COVID-19 reached the Iberian Peninsula in February. Madrid has become the epicenter of Spain’s outbreak. Hospitals are filling up. Resources are dwindling. People are dying.

Toups has not retreated from this horrifying reality. She has risen to meet it.

When the disease grabbed a foothold in her city, Toups went looking for ways to help.

On March 20, she was hired by a nursing home. Because of the shortage of healthcare workers and because of her biomedical science degree, the home was able to make Toups a basic needs doctor for COVID-19 patients. In that role, she checks temperatures, provides medicine, sets up oxygen tanks, updates clinical histories, calls families and – sometimes – calls times of death.

The situation at her facility is grim, as it is in many places across Spain’s capital. The virus is unpredictable and unforgiving.

“I see my patients with slight symptoms go from being fully awake and aware and talking to me, to being semi-unconscious the next day and declining rapidly, suffering, having trouble breathing … essentially suffocating.” Toups said. “It’s scary to see how quickly this virus acts.”

Making it even harder are the close bonds she’s built with her elderly patients. Although Toups has only been at the nursing home for two weeks, the long hours, close quarters and high stakes have quickened the bonding process.

“We’ve come to know and love these patients as if they were our own family,” she said.

And there’s something else.

“There’s also the fear that I may become infected at any time.”

But she keeps going.
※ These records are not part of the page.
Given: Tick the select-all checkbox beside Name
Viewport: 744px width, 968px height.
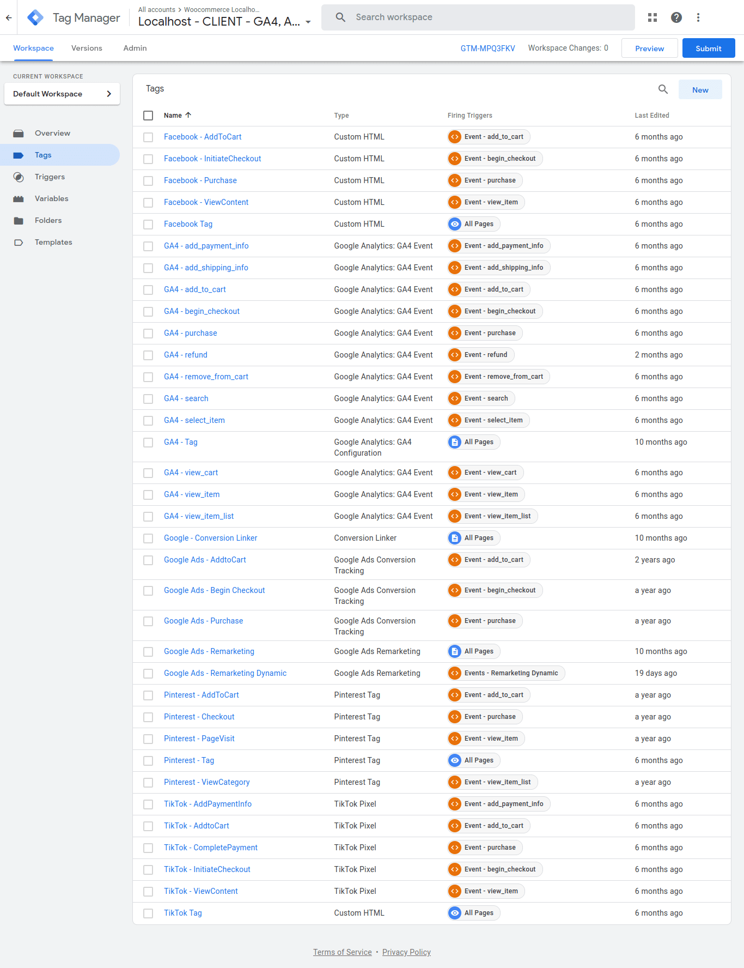Looking at the screenshot, I should [x=148, y=116].
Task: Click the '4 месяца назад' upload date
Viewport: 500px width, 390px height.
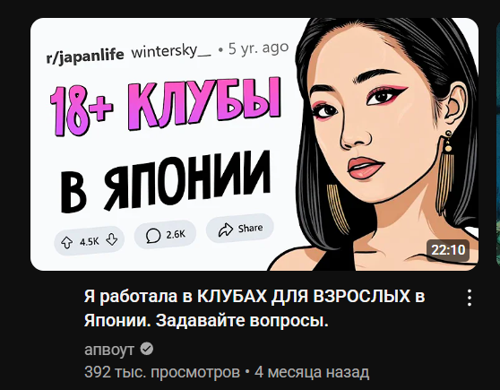Action: coord(312,372)
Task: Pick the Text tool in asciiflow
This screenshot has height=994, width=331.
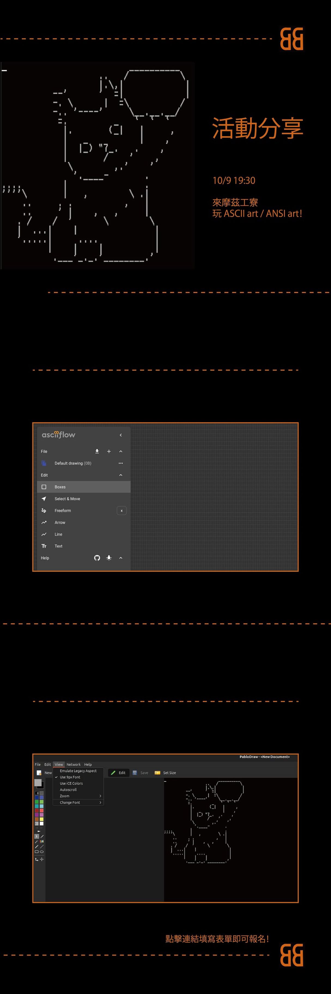Action: 58,546
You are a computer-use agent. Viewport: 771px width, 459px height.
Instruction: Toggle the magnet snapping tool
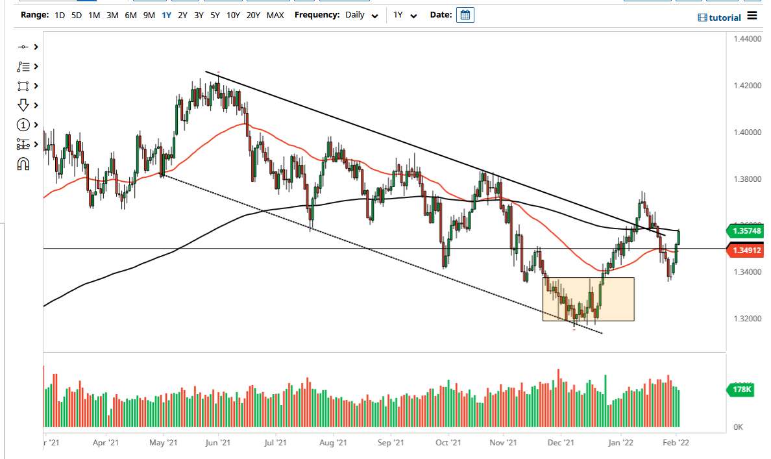coord(23,164)
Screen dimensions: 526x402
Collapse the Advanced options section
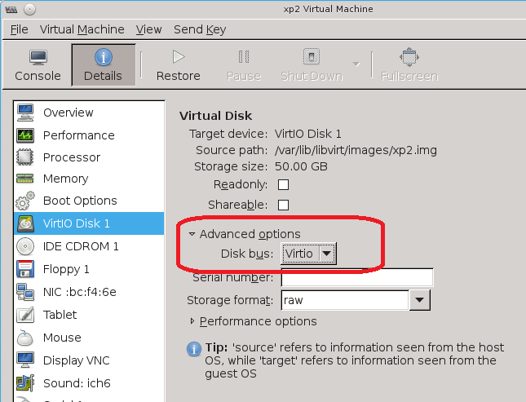[192, 234]
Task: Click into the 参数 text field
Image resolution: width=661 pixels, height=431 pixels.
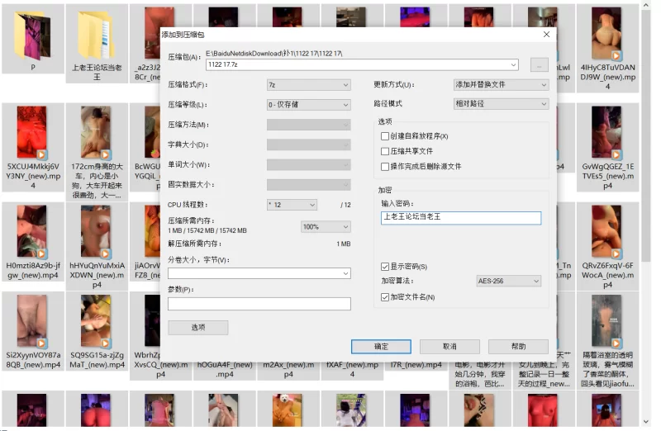Action: point(259,304)
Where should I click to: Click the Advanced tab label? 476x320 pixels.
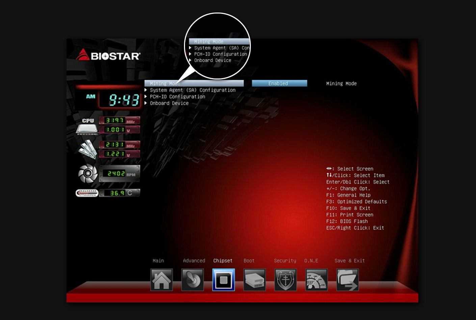pos(194,261)
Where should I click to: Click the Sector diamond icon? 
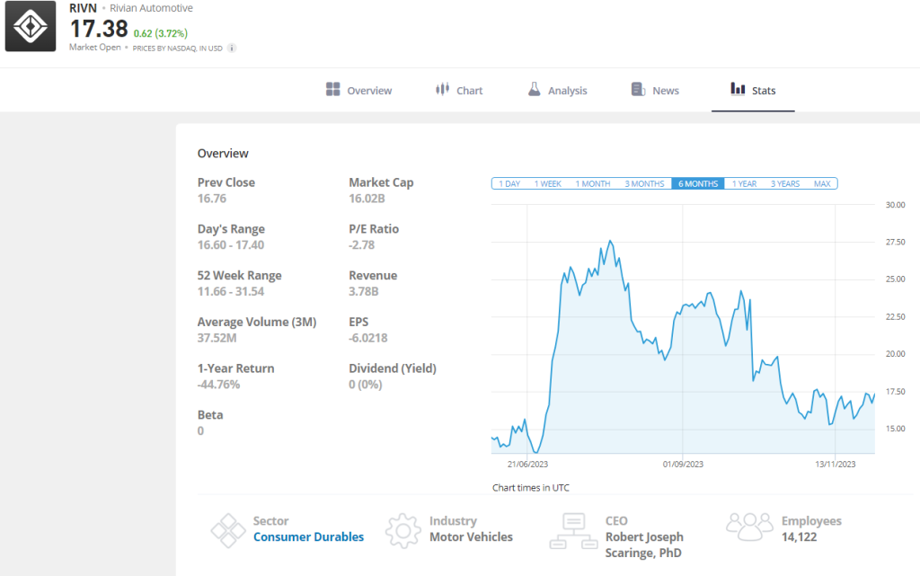[227, 530]
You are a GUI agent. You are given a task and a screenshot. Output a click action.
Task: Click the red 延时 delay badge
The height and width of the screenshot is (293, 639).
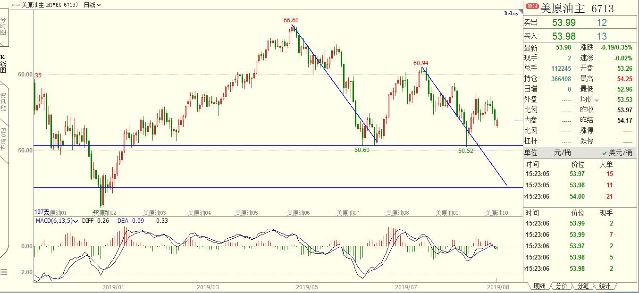532,7
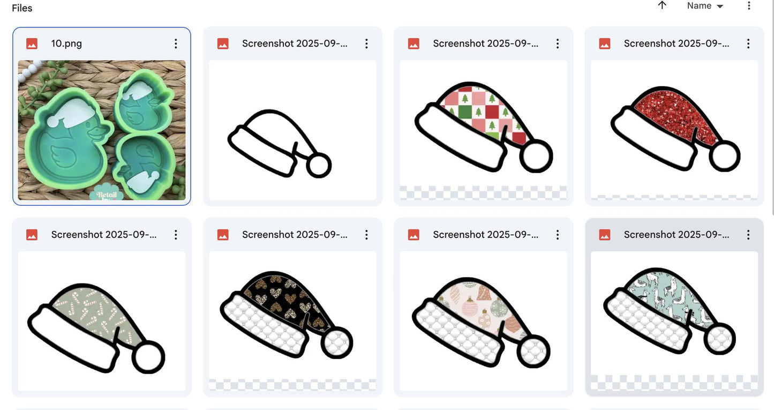
Task: Reverse sort direction with the up arrow
Action: [662, 5]
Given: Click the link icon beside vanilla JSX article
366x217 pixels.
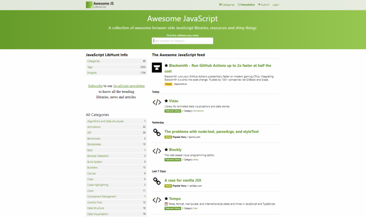Looking at the screenshot, I should 157,181.
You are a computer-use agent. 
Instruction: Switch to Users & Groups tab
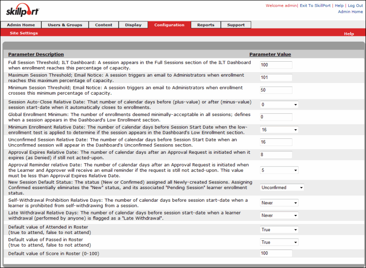pyautogui.click(x=65, y=25)
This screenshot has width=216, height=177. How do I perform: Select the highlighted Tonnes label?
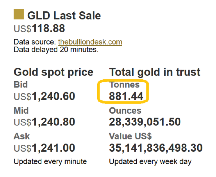124,85
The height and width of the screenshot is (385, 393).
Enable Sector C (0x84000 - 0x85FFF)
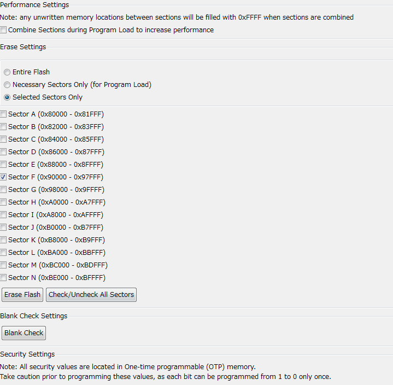(x=4, y=139)
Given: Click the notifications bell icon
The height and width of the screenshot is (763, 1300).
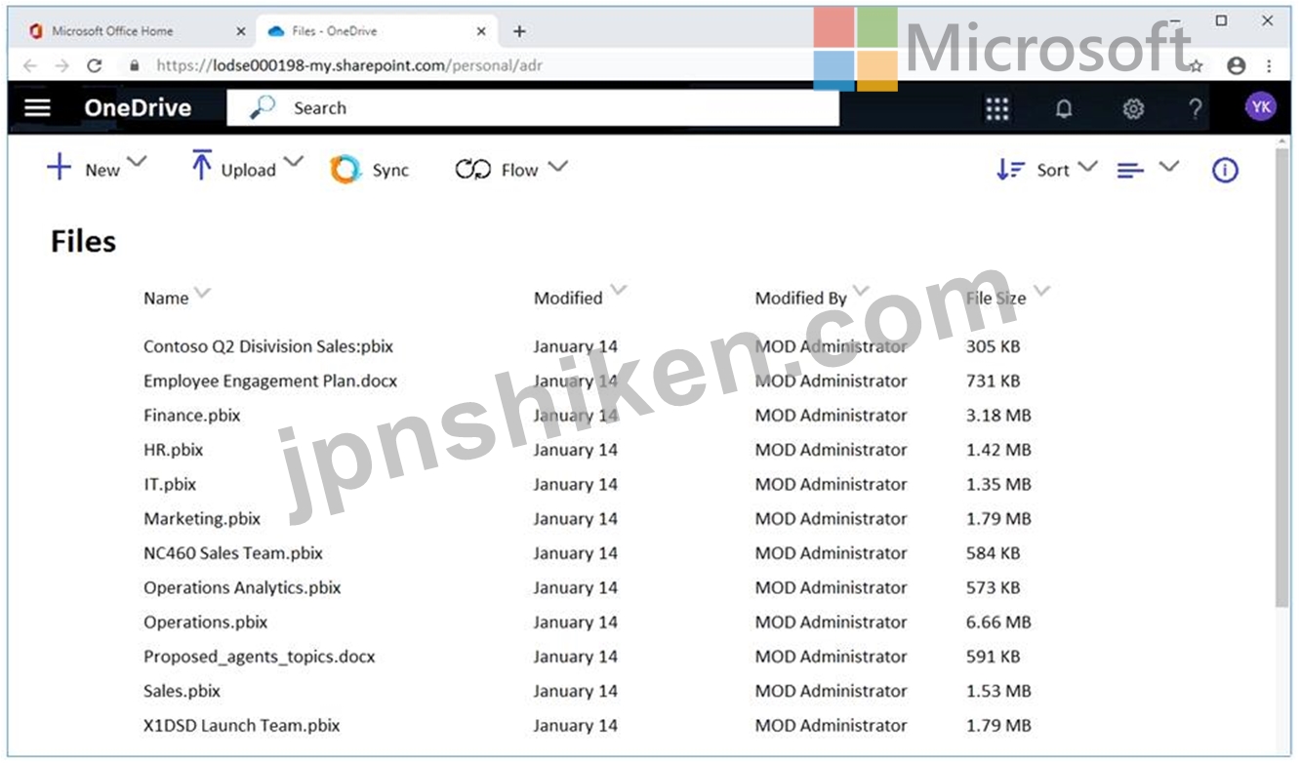Looking at the screenshot, I should coord(1064,108).
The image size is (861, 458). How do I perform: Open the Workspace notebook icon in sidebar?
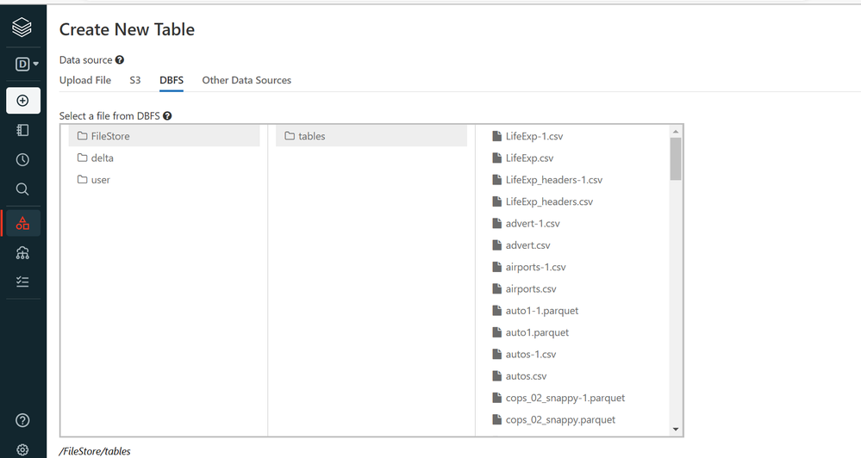click(23, 130)
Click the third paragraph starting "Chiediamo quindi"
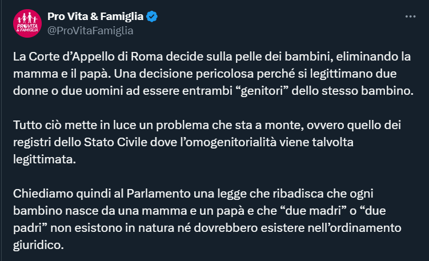Viewport: 429px width, 261px height. [211, 212]
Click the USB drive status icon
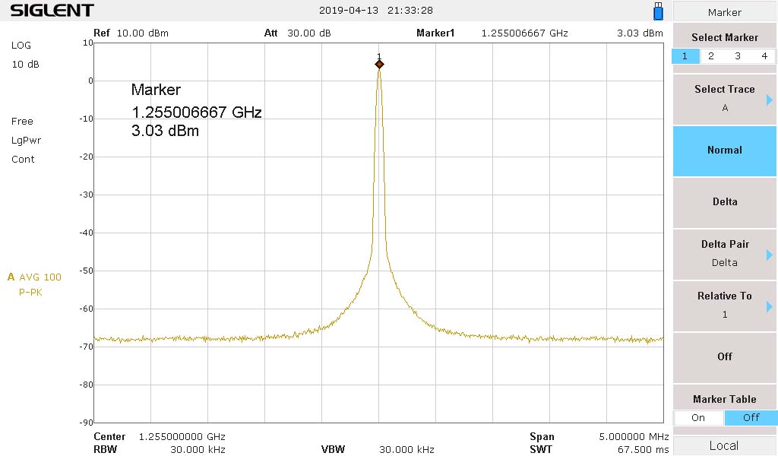Image resolution: width=778 pixels, height=456 pixels. click(x=658, y=11)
She keeps showing up to work, every day, from 3 p.m. to midnight.

That’s what makes what Toups is doing – and what all healthcare workers are doing – heroic.

They’re scared – of course they are. But they press on.

Nelson Mandela wrote that “courage was not the absence of fear, but the triumph over it.”

Toups is a portrait of true courage.

“This is my passion,” she said. “All I want to do is help, and now I have the chance to work with suffering patients and give them hope that they can overcome this. It’s my calling, and I would do it any and every time there is a pandemic.”